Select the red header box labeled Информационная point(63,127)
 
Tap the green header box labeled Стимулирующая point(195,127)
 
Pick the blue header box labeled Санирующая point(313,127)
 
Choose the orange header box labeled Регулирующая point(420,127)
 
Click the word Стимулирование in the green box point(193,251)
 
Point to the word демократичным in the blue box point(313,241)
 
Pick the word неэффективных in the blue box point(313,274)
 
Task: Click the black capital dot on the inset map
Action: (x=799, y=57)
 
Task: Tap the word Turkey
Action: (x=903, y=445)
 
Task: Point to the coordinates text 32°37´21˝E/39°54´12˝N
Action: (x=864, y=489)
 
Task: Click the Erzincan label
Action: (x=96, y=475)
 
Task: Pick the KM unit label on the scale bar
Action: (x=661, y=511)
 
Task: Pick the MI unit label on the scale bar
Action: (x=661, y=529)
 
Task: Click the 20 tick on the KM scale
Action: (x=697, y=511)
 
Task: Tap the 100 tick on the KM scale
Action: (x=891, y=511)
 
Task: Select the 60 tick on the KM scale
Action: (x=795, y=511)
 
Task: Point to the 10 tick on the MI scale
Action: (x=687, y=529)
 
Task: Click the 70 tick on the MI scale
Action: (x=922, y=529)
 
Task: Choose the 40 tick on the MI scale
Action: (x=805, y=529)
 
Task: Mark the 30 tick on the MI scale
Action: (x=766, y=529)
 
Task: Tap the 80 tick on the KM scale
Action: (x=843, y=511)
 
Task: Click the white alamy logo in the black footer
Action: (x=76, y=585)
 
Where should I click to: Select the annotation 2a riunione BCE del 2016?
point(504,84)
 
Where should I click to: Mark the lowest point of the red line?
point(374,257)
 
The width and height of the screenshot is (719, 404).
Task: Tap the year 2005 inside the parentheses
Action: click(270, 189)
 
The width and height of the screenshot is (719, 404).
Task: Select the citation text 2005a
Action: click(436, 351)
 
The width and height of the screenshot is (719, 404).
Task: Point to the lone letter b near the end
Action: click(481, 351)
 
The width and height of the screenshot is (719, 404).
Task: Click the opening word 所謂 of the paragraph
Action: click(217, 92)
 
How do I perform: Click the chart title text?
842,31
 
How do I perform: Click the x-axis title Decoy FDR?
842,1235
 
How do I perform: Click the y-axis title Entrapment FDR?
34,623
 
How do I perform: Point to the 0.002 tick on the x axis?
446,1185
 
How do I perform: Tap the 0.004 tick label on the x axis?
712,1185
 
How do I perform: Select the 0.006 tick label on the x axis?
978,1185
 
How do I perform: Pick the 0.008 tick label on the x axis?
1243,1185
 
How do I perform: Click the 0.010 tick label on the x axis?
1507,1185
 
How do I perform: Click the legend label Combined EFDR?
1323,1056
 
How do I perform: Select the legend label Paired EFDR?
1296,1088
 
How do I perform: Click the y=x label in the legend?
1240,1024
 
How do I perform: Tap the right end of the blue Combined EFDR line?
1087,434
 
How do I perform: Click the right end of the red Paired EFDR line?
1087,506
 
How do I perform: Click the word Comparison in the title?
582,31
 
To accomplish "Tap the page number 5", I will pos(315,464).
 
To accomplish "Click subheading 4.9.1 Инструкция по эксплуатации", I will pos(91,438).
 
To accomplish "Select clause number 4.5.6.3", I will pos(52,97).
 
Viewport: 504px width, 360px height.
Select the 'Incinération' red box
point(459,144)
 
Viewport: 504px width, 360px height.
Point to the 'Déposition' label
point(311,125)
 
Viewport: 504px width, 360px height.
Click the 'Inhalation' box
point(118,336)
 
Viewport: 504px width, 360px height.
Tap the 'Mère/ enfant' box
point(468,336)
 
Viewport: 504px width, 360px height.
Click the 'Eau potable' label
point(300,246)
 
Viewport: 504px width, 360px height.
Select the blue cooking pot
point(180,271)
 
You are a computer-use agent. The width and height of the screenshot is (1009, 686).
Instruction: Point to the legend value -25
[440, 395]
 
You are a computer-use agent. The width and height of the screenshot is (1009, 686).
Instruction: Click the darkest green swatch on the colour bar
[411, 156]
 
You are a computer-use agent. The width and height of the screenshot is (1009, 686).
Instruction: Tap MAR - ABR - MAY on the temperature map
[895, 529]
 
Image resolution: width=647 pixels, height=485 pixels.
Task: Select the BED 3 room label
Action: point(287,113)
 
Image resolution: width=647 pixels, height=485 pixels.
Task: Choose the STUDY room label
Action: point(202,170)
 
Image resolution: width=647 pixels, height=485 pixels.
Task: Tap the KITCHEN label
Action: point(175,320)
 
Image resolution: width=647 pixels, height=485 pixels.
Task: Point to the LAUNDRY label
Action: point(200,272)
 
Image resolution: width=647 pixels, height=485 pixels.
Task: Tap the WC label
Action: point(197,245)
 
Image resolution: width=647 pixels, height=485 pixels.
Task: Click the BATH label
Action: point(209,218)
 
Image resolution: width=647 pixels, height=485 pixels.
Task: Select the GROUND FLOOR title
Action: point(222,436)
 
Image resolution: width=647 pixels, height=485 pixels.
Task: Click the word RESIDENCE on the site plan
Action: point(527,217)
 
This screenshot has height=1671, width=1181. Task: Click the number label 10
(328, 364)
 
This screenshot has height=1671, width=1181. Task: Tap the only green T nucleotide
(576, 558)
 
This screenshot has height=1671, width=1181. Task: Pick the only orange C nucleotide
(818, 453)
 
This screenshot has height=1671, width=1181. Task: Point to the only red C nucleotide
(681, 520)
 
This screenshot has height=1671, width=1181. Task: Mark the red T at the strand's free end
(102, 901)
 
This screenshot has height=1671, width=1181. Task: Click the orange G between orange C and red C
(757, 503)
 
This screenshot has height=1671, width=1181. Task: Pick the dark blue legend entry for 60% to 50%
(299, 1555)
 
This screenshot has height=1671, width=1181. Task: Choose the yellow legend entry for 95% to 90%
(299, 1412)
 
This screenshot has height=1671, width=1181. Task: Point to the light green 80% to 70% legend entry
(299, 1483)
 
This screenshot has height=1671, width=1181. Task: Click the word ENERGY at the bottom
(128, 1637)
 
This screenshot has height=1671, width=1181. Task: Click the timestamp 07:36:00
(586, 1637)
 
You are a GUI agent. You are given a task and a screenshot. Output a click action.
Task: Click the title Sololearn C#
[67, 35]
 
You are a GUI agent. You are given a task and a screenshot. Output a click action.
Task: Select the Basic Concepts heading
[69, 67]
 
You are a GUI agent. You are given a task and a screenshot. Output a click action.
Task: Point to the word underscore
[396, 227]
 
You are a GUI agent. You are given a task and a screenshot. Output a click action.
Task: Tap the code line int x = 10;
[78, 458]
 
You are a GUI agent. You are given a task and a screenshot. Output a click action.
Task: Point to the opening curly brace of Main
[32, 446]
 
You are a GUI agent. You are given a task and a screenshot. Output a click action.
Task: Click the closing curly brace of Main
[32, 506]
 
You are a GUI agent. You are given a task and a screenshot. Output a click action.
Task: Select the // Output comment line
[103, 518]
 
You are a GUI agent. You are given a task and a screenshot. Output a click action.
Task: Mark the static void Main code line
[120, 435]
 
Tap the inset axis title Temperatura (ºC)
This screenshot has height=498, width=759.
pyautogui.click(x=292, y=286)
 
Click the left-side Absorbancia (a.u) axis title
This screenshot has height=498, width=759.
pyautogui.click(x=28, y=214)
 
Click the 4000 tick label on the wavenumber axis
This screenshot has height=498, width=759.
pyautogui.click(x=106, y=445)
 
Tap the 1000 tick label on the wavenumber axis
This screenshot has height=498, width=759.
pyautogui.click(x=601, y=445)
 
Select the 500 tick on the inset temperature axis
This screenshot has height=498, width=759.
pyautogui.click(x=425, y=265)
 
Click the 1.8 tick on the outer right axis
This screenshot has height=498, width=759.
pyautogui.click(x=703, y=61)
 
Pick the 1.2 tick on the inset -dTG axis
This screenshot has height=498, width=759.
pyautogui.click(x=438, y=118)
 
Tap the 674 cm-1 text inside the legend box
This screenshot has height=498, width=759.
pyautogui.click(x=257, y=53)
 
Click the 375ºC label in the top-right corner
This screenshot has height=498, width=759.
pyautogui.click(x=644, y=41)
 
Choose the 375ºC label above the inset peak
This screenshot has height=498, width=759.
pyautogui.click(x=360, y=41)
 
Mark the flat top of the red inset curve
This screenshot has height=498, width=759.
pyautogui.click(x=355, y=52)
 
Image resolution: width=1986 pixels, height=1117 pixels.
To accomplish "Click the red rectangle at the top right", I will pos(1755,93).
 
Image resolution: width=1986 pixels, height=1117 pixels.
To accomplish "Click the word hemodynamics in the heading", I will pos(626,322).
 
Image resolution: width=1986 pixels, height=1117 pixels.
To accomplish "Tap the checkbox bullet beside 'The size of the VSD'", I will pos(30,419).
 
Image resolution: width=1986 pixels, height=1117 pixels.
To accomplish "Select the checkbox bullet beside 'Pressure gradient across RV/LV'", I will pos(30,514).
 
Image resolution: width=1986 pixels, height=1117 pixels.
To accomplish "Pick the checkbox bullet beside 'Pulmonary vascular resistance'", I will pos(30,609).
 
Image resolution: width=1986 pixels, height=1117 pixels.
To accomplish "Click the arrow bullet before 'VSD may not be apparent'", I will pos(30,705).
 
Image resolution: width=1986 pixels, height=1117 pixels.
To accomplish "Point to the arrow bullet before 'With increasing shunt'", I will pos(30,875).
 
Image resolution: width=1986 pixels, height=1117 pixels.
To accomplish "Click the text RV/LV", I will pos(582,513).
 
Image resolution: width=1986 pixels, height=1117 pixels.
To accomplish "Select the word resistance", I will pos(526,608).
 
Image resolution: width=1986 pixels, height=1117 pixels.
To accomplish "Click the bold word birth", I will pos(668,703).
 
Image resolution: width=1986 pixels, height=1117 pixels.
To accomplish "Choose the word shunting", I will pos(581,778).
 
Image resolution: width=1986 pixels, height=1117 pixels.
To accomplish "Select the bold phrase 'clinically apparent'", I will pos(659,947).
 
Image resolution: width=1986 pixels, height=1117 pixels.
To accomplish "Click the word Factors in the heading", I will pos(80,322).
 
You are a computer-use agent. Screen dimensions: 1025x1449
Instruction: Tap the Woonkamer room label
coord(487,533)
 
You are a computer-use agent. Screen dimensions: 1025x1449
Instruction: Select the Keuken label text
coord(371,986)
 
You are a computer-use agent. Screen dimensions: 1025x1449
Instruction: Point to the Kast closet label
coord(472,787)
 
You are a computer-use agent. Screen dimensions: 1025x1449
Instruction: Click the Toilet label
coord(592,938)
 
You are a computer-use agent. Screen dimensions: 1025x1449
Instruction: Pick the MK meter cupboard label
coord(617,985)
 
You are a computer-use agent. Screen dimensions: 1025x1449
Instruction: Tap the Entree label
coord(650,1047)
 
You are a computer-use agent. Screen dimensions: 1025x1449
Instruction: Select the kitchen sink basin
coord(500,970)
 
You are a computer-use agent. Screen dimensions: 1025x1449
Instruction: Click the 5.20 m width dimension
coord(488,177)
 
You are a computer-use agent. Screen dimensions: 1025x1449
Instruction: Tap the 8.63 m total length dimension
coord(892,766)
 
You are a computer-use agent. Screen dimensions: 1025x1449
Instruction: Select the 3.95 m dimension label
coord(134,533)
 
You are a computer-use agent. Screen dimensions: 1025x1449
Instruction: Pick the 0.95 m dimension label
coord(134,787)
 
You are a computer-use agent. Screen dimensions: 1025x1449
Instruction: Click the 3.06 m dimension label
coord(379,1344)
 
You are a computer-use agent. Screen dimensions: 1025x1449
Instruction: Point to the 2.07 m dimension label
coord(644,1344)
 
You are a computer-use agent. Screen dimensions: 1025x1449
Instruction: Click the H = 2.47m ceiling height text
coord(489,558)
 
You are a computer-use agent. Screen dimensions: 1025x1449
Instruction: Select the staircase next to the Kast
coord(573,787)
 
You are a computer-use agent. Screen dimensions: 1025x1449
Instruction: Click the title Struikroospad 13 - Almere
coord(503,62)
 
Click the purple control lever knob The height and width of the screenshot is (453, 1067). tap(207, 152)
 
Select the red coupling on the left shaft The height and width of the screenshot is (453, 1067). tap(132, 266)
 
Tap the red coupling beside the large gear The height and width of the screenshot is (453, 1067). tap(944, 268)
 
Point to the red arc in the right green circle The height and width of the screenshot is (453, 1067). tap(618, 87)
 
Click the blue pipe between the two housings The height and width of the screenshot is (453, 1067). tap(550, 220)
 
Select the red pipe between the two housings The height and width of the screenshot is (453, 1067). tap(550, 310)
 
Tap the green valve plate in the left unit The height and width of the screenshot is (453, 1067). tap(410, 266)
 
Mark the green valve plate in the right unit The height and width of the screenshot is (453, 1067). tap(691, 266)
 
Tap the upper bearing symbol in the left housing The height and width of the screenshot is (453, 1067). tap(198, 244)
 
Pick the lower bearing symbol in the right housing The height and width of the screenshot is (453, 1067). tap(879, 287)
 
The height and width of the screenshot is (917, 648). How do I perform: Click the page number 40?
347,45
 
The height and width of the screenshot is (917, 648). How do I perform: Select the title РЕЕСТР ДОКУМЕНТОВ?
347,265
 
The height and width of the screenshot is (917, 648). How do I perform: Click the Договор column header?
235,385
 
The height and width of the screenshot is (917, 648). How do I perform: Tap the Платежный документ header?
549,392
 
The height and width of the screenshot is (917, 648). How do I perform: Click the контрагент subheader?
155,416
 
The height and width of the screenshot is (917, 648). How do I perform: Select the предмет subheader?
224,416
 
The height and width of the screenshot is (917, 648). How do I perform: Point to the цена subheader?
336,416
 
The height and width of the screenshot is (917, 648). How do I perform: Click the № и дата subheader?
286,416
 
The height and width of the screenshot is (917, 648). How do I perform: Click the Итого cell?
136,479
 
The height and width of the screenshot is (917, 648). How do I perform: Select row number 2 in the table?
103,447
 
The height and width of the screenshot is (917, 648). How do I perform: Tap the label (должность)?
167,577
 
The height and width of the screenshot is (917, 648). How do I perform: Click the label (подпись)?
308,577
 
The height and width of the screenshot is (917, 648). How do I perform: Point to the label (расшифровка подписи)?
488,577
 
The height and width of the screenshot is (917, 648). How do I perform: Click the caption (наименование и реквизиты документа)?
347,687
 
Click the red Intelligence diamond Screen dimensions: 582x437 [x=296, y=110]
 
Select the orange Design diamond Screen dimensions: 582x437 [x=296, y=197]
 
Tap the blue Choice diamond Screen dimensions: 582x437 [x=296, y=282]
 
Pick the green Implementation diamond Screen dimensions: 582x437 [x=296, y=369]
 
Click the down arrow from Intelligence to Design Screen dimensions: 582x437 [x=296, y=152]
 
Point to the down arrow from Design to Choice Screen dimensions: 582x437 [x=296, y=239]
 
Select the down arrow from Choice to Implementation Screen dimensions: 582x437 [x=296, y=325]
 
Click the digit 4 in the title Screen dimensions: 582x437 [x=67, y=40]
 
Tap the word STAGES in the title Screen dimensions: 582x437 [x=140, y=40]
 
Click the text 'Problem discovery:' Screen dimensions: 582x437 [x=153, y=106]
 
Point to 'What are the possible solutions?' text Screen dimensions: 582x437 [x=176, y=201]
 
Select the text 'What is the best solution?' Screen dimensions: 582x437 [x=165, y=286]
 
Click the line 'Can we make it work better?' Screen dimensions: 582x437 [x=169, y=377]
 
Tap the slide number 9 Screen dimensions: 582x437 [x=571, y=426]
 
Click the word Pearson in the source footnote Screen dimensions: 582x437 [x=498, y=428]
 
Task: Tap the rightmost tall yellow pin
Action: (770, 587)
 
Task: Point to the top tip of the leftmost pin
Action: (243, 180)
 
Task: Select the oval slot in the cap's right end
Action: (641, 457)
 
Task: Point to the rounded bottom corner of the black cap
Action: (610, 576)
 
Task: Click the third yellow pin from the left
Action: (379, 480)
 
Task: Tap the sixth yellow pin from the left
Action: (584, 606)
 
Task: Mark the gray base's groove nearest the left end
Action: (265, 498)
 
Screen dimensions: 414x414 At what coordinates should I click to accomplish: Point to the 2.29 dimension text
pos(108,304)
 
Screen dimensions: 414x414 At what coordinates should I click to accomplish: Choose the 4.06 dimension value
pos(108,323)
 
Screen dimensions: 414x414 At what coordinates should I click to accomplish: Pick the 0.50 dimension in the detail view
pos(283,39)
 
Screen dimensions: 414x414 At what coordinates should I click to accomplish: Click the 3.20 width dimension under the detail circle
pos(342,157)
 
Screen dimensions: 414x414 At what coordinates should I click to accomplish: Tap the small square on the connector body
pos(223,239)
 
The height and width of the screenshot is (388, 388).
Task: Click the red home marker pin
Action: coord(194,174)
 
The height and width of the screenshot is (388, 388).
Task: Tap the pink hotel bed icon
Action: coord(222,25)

Request.
Please give the material above again, from the line with "Click the red Intelligence" up to and including the line with "Point to the down", swapping "diamond" for "shape" and changing nothing else. Return only those lines.

Answer to this problem.
Click the red Intelligence shape Screen dimensions: 582x437 [x=296, y=110]
 
Select the orange Design shape Screen dimensions: 582x437 [x=296, y=197]
 
Tap the blue Choice shape Screen dimensions: 582x437 [x=296, y=282]
 
Pick the green Implementation shape Screen dimensions: 582x437 [x=296, y=369]
 
Click the down arrow from Intelligence to Design Screen dimensions: 582x437 [x=296, y=152]
 
Point to the down arrow from Design to Choice Screen dimensions: 582x437 [x=296, y=239]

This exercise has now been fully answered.